LA SOIF

Chronique parue aujourd’hui, 10 septembre 2022, dans la page Débats, du quotidien La République des Pyrénées // Cronica parescuda uei, 10 de seteme 2022, en la pagina Débats, deu diari La République des Pyrénées.

Le temps était clair. Ce matin-là était comme les précédents. Sans nuages. J’allais de mon pas nerveux vers le centre-ville (c’est un bien grand mot mais ne blessons personne). J’ai traversé le pont de Clarac qui enjambe le gave de Pau. Des travaux sont effectués dans son lit pour installer une station de comptage des poissons migrateurs. Il m’est arrivé, il y a fort longtemps, de voir un saumon tenter de sauter la digue. Je m’étais dit alors : « Réussira-t-il à franchir les innombrables barrages qui l’attendent jusqu’à « Gavarnia » ? » J’étais déjà inquiet de leur triste condition. Les temps présents ne m’ont pas démenti. Je me suis arrêté pour observer le très vieil « arrigau » (1) comme je le faisais naguère en me rendant au lycée. Ils n’étaient pas nombreux ceux qui y faisaient un arrêt. Il avait soif. « L’ola » (2), au sud, sa mère, aussi. À le voir si maigre, si affaibli, je sentais qu’il souffrait et qu’il taisait sa douleur. Il pensait peut-être que nul ne viendrait à son secours. Peut-être songeait-il aux temps jadis où il était un monstre d’eau et de galets capable de tout emporter sur son passage : il dévasta le village de Baudreix en 1772 ! Au loin, le grand « Gavisòs » semblait, du haut de ses 2792 m, prier le Ciel de lui donner enfin une belle averse voire une neige inespérée. Lui aussi n’y croyait plus. Les ruisseaux, ici ou là, ne sont plus que rigoles ou oueds nord-africains. La faune aquatique y agonise, meurt. Le firmament reste inflexible. Faut-il croire que l’espoir ne fait plus vivre ? Qu’il nous fuit comme sable dans la main qui le serre ? Une question m’a soudain traversé la tête : « Nos compatriotes s’émeuvent-ils de l’annonce de la catastrophe ? »
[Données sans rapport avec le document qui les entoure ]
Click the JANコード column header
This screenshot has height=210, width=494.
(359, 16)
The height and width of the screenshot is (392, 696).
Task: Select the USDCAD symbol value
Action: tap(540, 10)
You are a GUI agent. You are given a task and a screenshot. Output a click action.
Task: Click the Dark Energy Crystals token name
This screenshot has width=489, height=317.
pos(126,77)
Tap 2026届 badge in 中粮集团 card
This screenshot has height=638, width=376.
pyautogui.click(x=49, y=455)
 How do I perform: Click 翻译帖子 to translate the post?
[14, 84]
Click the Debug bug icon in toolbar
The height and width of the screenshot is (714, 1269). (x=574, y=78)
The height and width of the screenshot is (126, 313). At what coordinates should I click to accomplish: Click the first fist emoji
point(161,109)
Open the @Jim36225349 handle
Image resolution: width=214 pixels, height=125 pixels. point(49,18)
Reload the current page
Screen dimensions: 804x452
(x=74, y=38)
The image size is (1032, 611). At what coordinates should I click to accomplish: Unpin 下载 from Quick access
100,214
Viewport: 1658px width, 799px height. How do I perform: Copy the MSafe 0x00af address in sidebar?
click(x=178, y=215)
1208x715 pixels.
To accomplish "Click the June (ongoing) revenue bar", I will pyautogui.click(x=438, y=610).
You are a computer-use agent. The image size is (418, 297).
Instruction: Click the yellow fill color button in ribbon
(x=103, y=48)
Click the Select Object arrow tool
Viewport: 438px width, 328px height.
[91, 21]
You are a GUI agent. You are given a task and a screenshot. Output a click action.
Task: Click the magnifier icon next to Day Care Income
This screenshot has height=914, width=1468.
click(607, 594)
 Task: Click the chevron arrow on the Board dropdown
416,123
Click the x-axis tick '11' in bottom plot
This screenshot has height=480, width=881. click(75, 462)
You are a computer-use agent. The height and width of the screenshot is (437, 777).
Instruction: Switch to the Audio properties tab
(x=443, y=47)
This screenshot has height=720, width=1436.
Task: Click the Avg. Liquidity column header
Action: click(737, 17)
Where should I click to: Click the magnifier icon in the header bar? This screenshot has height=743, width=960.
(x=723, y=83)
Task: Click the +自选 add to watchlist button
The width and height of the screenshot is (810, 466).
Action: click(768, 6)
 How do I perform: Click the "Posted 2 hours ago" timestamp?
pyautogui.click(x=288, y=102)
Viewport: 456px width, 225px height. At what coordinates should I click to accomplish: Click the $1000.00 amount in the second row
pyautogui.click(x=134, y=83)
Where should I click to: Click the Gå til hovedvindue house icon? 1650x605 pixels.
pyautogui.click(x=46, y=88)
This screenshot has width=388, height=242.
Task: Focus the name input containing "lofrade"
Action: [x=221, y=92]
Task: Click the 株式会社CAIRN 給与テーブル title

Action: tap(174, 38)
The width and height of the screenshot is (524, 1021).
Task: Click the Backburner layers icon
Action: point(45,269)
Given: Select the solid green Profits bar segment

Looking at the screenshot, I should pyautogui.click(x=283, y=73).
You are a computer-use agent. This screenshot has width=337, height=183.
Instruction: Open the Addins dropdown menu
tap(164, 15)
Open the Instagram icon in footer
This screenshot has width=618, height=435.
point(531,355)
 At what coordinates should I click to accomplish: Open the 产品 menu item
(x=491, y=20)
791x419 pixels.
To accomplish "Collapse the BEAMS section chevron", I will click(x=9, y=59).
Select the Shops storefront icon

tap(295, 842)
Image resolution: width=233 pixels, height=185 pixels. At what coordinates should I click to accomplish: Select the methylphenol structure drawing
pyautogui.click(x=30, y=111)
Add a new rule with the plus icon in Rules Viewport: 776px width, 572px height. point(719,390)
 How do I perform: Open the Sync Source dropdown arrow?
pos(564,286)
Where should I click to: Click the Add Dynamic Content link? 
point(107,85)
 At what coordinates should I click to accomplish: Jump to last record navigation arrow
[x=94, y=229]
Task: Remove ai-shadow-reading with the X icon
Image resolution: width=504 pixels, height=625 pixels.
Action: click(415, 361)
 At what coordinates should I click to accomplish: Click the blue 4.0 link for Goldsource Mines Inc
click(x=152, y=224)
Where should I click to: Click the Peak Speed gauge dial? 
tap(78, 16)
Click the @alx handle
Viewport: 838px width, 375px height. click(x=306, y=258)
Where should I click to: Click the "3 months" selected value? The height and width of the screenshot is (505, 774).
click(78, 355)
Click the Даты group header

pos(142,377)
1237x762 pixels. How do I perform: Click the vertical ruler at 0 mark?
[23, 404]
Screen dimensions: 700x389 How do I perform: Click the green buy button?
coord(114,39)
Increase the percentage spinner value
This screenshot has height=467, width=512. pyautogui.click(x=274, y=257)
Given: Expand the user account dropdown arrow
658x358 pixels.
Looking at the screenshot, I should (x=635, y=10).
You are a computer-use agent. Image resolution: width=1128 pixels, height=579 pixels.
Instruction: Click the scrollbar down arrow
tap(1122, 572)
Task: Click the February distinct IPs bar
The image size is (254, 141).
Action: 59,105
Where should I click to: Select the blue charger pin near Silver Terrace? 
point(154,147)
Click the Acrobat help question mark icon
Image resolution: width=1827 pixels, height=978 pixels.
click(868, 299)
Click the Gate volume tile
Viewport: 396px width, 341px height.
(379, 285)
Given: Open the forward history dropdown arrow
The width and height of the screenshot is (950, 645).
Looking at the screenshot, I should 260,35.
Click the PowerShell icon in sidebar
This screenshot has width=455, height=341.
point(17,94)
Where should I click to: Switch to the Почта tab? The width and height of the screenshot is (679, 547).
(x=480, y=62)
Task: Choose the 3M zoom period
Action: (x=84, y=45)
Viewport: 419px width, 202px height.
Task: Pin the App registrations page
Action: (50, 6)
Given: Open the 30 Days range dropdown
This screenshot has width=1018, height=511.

J’allais oublier : « Queen Elisabeth is dead ! »

Lo grand e lo petit Gavisòs

1. Torrent.

2. Le cirque

LA RENTRÉE – LA RENTRADA : MENACÉ

Chronique parue hier, samedi 3 septembre 2022, dans la page Débats du quotidien La République des Pyrénées // Cronica parescuda ger, dissabte 3 de seteme 2022, en la pagina Débats deu diari La République des Pyrénées.

Je ne sais plus quel matin d’août une phrase m’est venue. Comme ça, solitaire. Elle me semblait chercher un débouché. Peut-être une tête pour y tourner en rond ? Une bouche pour la crier sur la place publique ? Pourquoi elle et pas une autre plus douce, plus estivale ? « Ce monde n’est fait que de menaces ! » revint pourtant souvent dans cette journée caniculaire. Elle ne me quitta pas. La chaleur extrême, incendiaire, ne faiblissait pas. L’accablement la suivait de près comme un sale chien de garde. Parfois, tombant soudain telle une condamnation, je me mettais à détester le soleil, pensant bêtement qu’il était à l’origine de tous nos maux. Je rêvais d’averses, de bourrasques, de déluges. D’automne frais aux nuits apaisantes. De forêts humides. Il m’arrivait aussi de fredonner « Le jour où la pluie viendra. », la chanson de Gilbert Bécaud, que ma marraine, trop tôt disparue, chantait naguère lorsque le monde me semblait heureux. L’était-il ? Le charme discret de la nostalgie, sans doute. À vrai dire, je crois que d’une certaine manière, il l’était. Curieuse phrase quand même. Me sentais-je menacé ? L’incendie monstrueux de Landiras et ceux qui suivirent nourrissaient la menace. Je me tenais loin de l’actualité mais un jour, je vis, sur une plage près d’Arcaishon, une jeune « cabiròla » (1) morte d’épuisement. Ce fut un vrai choc. Comme si cette mort injuste était le symbole du crime que le capitalisme financiarisé commet quotidiennement. Les catastrophes climatiques continuaient. Des menaces encore, comme une répétition névrotique. Les décisions salutaires seraient-elles prises à temps ? Les plus riches souvent insouciants, cyniques, seraient-ils enfin sollicités ? Ce matin-là, je m’interrogeai : « Ces patrons milliardaires, ces dirigeants politiques mal enrichis, se sentent-ils eux aussi menacés ? 

1. biche. 

L’éternel coucher du soleil, d’une journée caniculaire, à Vieux- Boucau // L’etèrne sococ, d’un dia caniculari, a Bocau Vielh.